Ode to the NHS

We are told that Churchill was our greatest all-time leader
Inspiring the nation to combat the marauding Nazi hoards
But the post war British voters soon sent Churchill packing
And put the Labour Party in charge of the Westminster board.

The pre-war years in Britain were a living nightmare
Of unemployment and hunger and despair
So having seen off Hitler’s fascist armies
The British workers demanded something profoundly more fair.

There was still respect for Churchill’s war-time leadership
But his Tory domestic policies were simply beyond the pale
It was Clem Attlee’s welfare state that workers demanded
A national Health Service that was not up for sale.

Of course the medical profession was largely against it
Fearing they would lose their profitable hold
So the Labour Government was forced to compromise
By stuffing the BMA’s greedy mouths full of gold.

Despite Britain’s entrenched system of privilege
The National Health Service was soon on a winning roll
And even the Tories were forced to nurture it
When they returned to govern at the next poll.

But then came the Thatcherite counter-revolution
Where the free market was hailed as the new god
And the nationalised industries were one by one privatised
These Chicago School devotees just didn’t give a sod.

But The National Health Service was so dearly cherished
That the stampede for privatised wealth
Was temporarily halted by an upsurge of public anger
So the privatisation would have to proceed by stealth.

Blair’s New Labour was hugely incriminated
By introducing the Public-Private Initiative scam
Whereby private corporations would part fund new buildings
Which would prove to be a costly breech in the dam.

And while we were busy bombing the Iraqis and the Afghans
And becoming preoccupied with the facile war on terror
We took our eyes off the corporate manoeuvring
And that may well prove to be a game changing error.

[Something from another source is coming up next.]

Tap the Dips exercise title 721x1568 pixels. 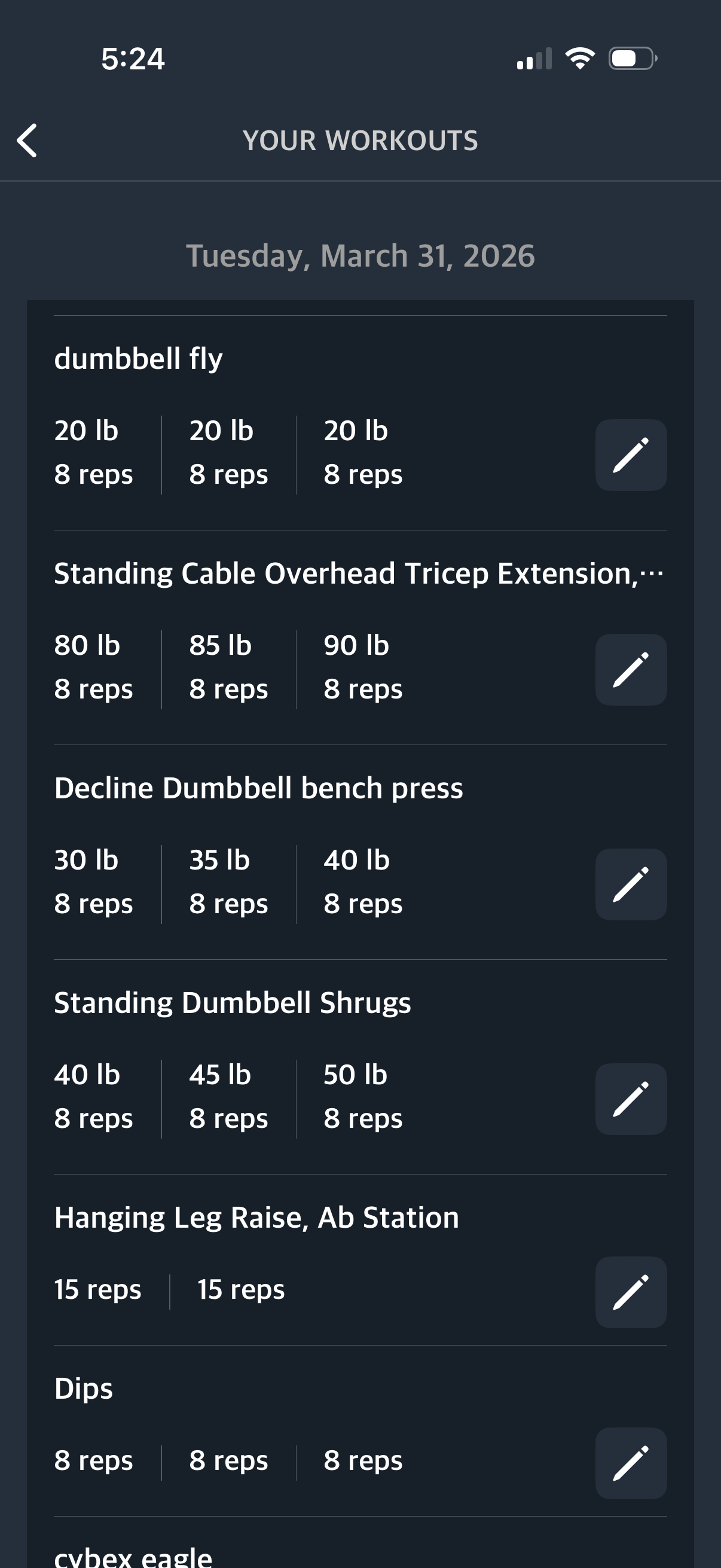click(x=84, y=1389)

For under the guise of a more efficient health service
The corporate sector now has a toe in the door
And it doesn’t take a Karl Marx or Albert Einstein
To see it will now be quite different for the rich and the poor.

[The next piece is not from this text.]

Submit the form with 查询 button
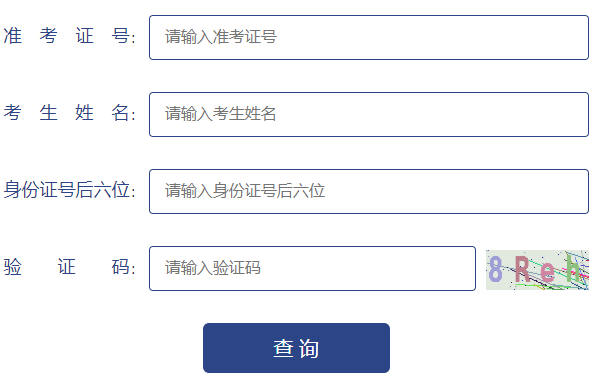Screen dimensions: 598x388 (x=296, y=348)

There will still be a national health service
But the wealthy will choose to opt out
And the remaining service will become fatally underfunded
Thereby losing its all-encompassing clout.

Piece by piece will be farmed out to the private sector
It’s already started with the catering and cleaning
And now some clinical services are being put out for tender
Soon the national health service will have a totally different meaning.

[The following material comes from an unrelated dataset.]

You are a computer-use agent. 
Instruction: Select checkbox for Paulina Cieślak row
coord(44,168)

The moral of this story is quite obvious
The folly of squeezing profit out of the public domain
And the urgency of reclaiming our public utilities
Before the post war settlement is finally washed down the drain.

We’ve seen that the unregulated capitalist market
Has caused the global economy and its workforce so much pain
Now is the moment to recalibrate
And put human welfare before corporate gain.

And we must be resolute in our defence of our public health service
Knowing that the bloody corporate vultures will be circling again and again and again.